Ben Bova – Orion Among the Stars. Chapter 21, 22, 23, 24

A golden sphere appeared in the air before me, blazing radiance, forcing me to throw my arms up over my face and sink to my knees.

“That’s better, Orion,” I heard Aten’s arrogant voice say. “A properly worshipful position.”

When I dared to look up, the Golden One had assumed human form, standing before me in his immaculate military uniform.

“You did well on Bititu,” he said, almost grudgingly.

“It was a slaughter.”

“Yes, but necessary.”

“Why?”

“You mean you haven’t puzzled that out for yourself, Orion? You who claim to be almost as good as your Creators? You who scheme to find the goddess you’re so infatuated with? Why would the Commonwealth want Bititu?”

Not for itself, certainly, I reasoned swiftly. Then it must be valuable for its location. But there was nothing else in the Jilbert system except the fading red dwarf star itself, a single gas giant planet orbiting close to it, and the scattered debris of other asteroids, dead chunks of rock and metal….

I looked into Aten’s gold-flecked eyes. “There was once another planet in the system. You destroyed it.”

“Two others, Orion,” he answered. “We destroyed them both.”

“How many were killed?”

He shrugged carelessly. “The Hegemony had planted colonies on those worlds. They were turning them into powerful military bases.”

“But what did that threaten?” I asked. “There’s no Commonwealth world for a hundred light-years or more.”

“So?” he taunted. “Think, Orion. Think.”

The only other planet in the Jilbert system was the gas giant, a huge blue world covered in clouds. Beneath those clouds the planet’s gases would be condensed by its massive gravity field into liquids. A planetwide ocean. Of water, perhaps.

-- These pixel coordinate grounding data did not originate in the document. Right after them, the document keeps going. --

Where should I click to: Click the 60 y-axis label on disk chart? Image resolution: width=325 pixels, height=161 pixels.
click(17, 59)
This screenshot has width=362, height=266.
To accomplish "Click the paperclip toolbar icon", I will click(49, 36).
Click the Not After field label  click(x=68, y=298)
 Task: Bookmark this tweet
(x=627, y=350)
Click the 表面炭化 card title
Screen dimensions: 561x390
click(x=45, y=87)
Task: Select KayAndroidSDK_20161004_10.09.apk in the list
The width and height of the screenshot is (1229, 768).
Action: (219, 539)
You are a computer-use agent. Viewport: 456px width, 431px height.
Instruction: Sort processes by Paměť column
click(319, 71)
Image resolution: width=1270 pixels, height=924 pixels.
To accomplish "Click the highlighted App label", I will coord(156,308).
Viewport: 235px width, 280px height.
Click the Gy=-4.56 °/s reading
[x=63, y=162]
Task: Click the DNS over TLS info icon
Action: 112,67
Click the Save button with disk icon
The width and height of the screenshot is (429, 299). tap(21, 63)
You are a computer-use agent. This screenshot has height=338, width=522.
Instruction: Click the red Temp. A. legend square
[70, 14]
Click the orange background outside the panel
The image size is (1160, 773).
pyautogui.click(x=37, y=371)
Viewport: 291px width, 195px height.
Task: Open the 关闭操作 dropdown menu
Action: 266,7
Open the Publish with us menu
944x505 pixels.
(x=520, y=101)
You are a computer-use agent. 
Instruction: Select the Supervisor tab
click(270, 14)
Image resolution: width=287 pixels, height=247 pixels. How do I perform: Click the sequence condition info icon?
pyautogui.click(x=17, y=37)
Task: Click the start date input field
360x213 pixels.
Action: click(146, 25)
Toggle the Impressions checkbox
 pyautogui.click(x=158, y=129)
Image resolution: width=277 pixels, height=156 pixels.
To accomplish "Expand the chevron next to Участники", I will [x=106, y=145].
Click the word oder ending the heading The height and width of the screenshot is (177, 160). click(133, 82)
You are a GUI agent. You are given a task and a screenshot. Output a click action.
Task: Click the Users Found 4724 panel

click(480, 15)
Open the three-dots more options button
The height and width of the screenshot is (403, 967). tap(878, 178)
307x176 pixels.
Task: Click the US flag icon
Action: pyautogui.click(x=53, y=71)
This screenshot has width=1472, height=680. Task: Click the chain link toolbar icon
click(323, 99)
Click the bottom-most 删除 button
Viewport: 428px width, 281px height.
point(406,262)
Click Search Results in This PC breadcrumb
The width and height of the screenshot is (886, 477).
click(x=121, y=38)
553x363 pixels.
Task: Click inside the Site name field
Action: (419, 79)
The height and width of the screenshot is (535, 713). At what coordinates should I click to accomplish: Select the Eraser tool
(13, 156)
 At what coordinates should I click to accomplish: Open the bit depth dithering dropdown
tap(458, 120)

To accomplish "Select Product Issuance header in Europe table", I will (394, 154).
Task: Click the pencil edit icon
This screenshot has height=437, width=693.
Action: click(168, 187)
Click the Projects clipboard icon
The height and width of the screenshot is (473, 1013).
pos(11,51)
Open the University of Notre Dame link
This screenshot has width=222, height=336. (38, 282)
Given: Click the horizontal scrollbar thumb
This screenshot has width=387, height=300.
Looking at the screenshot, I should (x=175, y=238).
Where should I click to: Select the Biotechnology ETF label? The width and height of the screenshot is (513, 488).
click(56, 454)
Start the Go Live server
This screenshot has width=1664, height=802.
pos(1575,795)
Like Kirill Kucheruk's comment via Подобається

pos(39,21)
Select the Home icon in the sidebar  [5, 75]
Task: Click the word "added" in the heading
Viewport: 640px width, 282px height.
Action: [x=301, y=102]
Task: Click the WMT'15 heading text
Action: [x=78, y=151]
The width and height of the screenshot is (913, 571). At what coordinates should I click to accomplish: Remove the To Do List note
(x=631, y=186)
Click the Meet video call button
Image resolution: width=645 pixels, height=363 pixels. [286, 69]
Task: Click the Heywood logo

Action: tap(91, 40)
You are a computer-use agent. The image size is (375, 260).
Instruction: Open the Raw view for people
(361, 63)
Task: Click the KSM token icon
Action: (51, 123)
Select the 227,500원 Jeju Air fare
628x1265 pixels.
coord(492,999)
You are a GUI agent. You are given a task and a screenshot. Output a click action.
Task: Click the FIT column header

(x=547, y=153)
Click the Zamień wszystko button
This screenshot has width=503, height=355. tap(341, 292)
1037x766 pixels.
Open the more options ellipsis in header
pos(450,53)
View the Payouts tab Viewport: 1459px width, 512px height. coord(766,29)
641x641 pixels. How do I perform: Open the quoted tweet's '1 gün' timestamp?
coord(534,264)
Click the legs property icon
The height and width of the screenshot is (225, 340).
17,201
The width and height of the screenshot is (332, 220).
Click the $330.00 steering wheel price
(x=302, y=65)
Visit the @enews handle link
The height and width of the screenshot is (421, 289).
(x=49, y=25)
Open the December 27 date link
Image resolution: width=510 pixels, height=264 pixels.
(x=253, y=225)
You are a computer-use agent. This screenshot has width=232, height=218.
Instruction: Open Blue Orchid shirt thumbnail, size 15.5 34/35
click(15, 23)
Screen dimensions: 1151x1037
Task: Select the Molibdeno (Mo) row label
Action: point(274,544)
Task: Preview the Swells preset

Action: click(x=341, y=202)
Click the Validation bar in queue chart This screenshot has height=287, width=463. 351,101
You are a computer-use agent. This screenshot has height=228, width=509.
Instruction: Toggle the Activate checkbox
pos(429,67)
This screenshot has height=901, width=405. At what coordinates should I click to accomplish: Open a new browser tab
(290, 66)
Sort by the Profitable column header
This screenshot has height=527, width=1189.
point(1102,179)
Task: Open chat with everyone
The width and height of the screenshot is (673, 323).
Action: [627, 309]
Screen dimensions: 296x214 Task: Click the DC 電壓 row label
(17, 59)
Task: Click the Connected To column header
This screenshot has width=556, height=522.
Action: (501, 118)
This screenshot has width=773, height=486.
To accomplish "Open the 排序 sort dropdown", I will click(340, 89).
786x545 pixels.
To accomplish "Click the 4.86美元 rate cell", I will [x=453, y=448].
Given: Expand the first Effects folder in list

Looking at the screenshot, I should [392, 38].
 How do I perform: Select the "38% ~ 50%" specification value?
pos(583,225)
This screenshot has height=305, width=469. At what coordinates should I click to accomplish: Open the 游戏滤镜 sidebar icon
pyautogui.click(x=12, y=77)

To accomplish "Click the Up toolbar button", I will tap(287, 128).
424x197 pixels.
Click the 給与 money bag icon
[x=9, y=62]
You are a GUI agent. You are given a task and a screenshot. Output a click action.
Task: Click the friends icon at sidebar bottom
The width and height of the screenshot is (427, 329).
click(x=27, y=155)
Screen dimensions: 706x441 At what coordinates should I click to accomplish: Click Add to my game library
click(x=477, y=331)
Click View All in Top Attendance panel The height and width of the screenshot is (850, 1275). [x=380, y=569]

It hit me. “The Old Ones.”

Aten actually clapped his hands. “Very good, Orion. The Jilbert gas giant is a world on which the Old Ones have lived since time immemorial. Perhaps it is their original home world.”

“The Hegemony established their bases in the system in an attempt to establish contact with the Old Ones.”

“And to prevent us from making such contact,” the Golden One added.

“Now that we’ve driven the Hegemony out of the system,” I reasoned, “you want to try to reach the Old Ones.”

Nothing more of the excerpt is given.